Just what is student unionism?
At the University of Sydney there is the University of Sydney Union, which mainly provides services to students — recreational facilities, meeting rooms, subsidised canteens, some shops and so on. There is also the Sports Union, which caters for sporting activities and which is generally uncontroversial, though it is unfair that those who are not interested in organised sport should be compelled to pay for the rest. There is also the Students Representative Council (SRC) which is quite separate.
The distinctions are blurred at some universities, but it is the SRC and its equivalents that the real argument is about. The National Union of Students is, of course, based on these political bodies, not on the university unions, which were originally modelled on the Oxford Union and similar bodies. They hosted debates, but otherwise indulged in little political activity. The word “union” does not always have an industrial or political meaning.
The real issue is simply that student associations usually favour the Left, ranging from Labor Party supporters to various lunatic fringe groups, from “red diaper” babies (children of the old communists) to Trotskyites, anarchists and others.
Those who might be inclined actively to support the Coalition parties are in the minority on campus, and are often thought of as peculiar or young fogies. Indeed, some of them are. But Liberal activists at the universities are usually on the left of the Liberal Party, and espouse many fashionable views — because the climate of universities generally favours supposedly tolerant social views and this influences even the hereditary conservatives.
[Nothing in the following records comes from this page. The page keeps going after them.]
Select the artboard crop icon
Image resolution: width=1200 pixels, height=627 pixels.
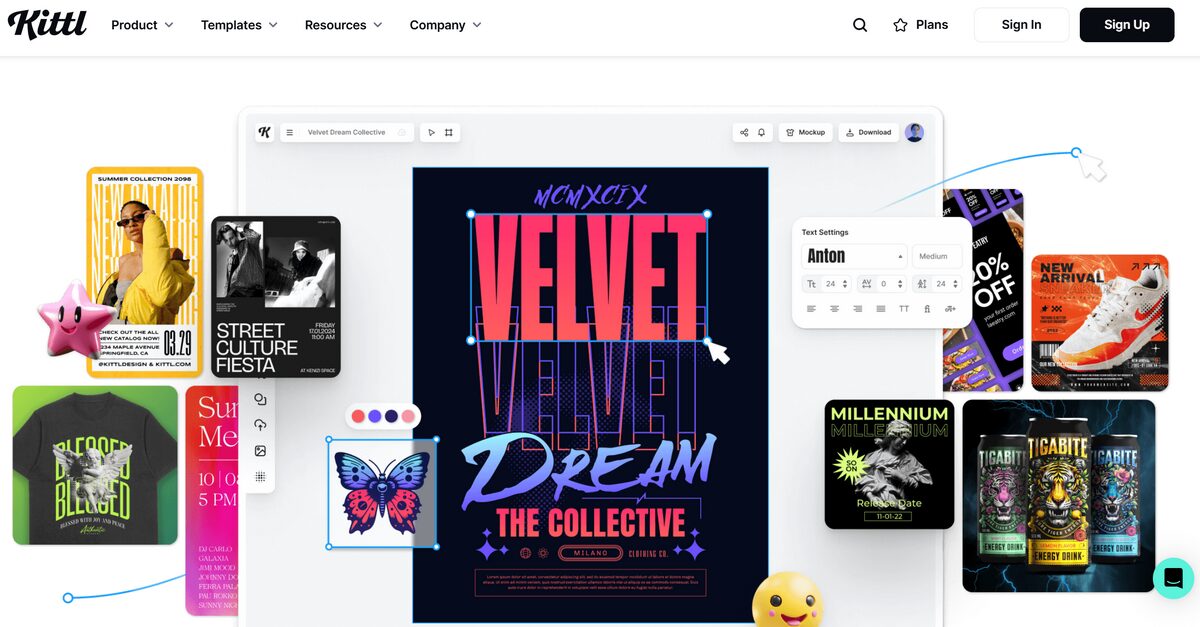tap(449, 132)
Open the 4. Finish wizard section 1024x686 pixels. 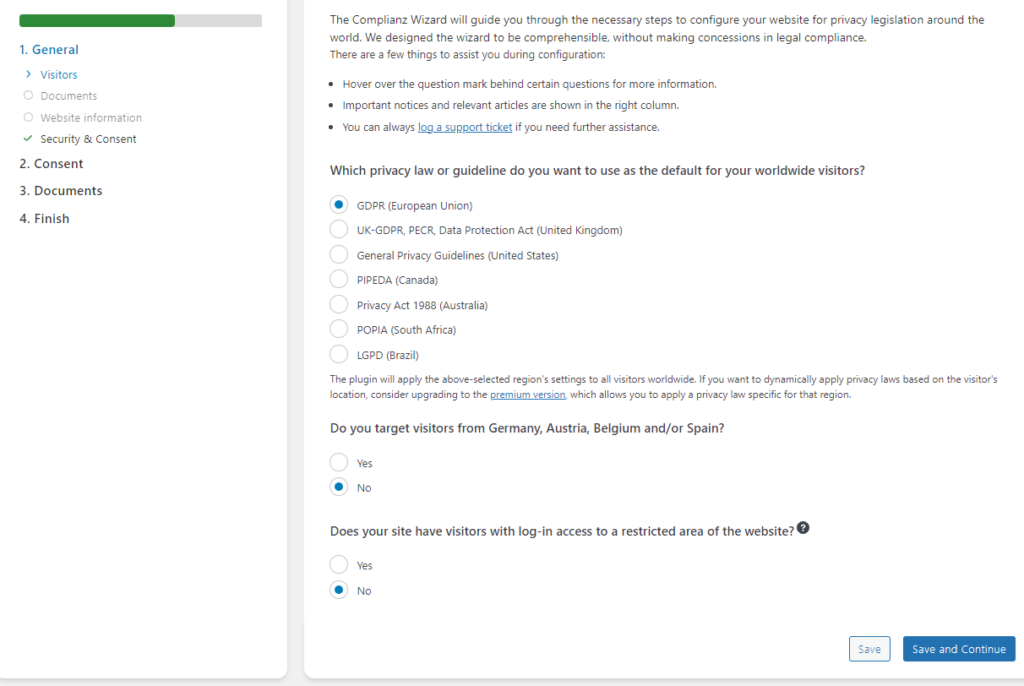(44, 219)
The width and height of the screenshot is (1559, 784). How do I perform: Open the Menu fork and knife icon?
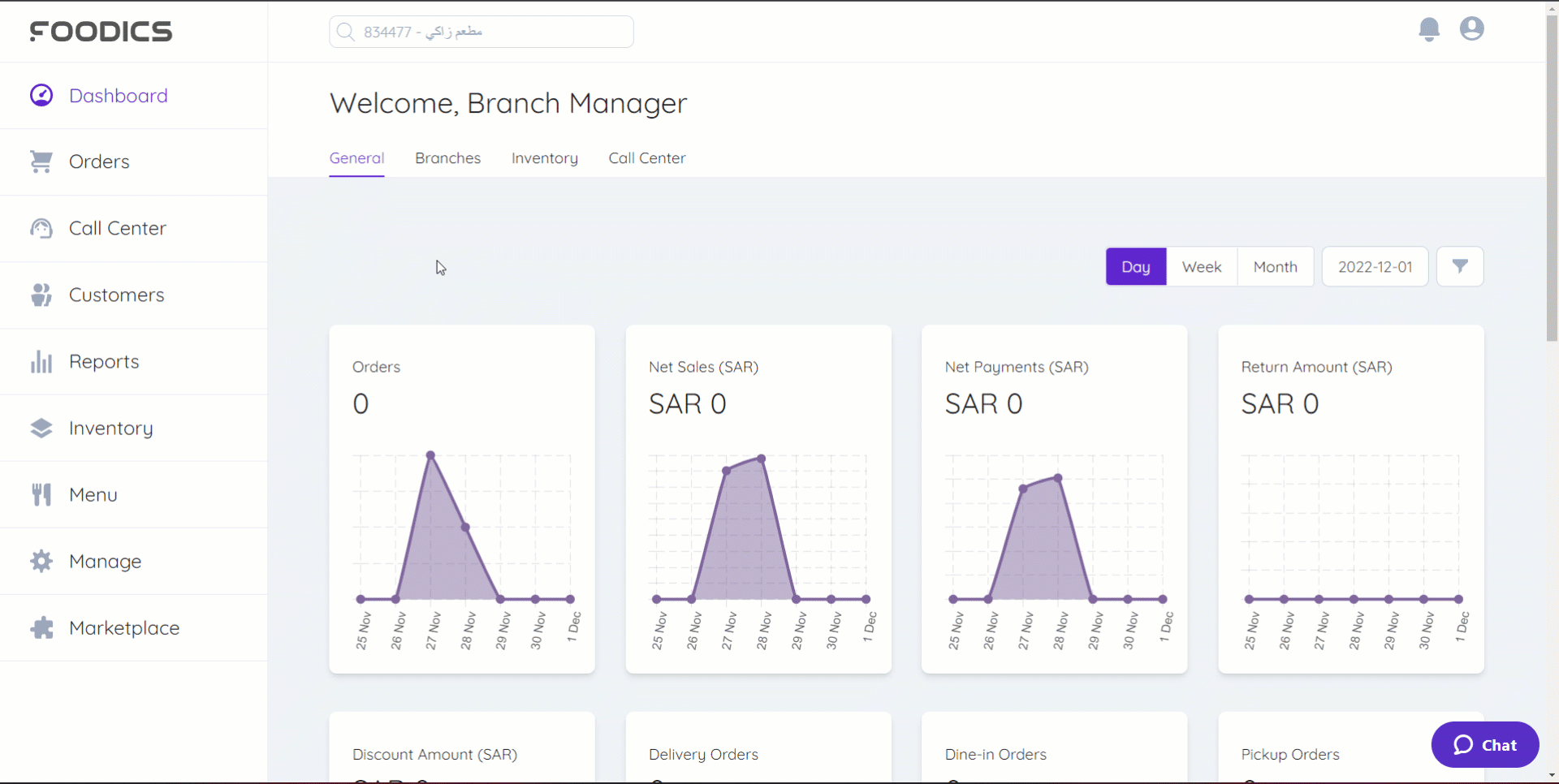pyautogui.click(x=41, y=495)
One of the virtues of universities at their best is that at least a tiny proportion of the students actually think, and such is the variety of people and causes that even the wildest fringes become accepted as part of the scenery. For example, it is difficult to be homophobic when one is used to rubbing shoulders with declared gays and lesbians.
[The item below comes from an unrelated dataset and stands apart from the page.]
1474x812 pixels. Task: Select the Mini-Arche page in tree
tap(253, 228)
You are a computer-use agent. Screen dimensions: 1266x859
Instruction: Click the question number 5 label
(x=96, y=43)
But the elected student “representative” bodies are in no way representative of the full range of student views because the proportion of those compulsorily enrolled who bother to vote is but a tiny fraction of the total.
The proportion of activists is even smaller and most of these come from the “soft” subjects or those, such as women’s studies or cultural studies, where honestly held contrary views are penalised. It is easy for the Left to dominate them. There are some departments where standards are so low that it is possible to get through with virtually no hard study. While this leads some to educate themselves (many of our best lawyers, actors and journalists have come out of student activities), others merely loaf around and agitate.
Perhaps the biggest single reform short of voluntary student unionism — and one which would be acceptable to outsiders though it would be bitterly contested by the crop of student politicians — would be to make voting in SRC elections compulsory along with membership.
It is a glaring inconsistency to have one compulsory but not the other. This would destroy the strength of the professional activists who trade on the indifference of most students.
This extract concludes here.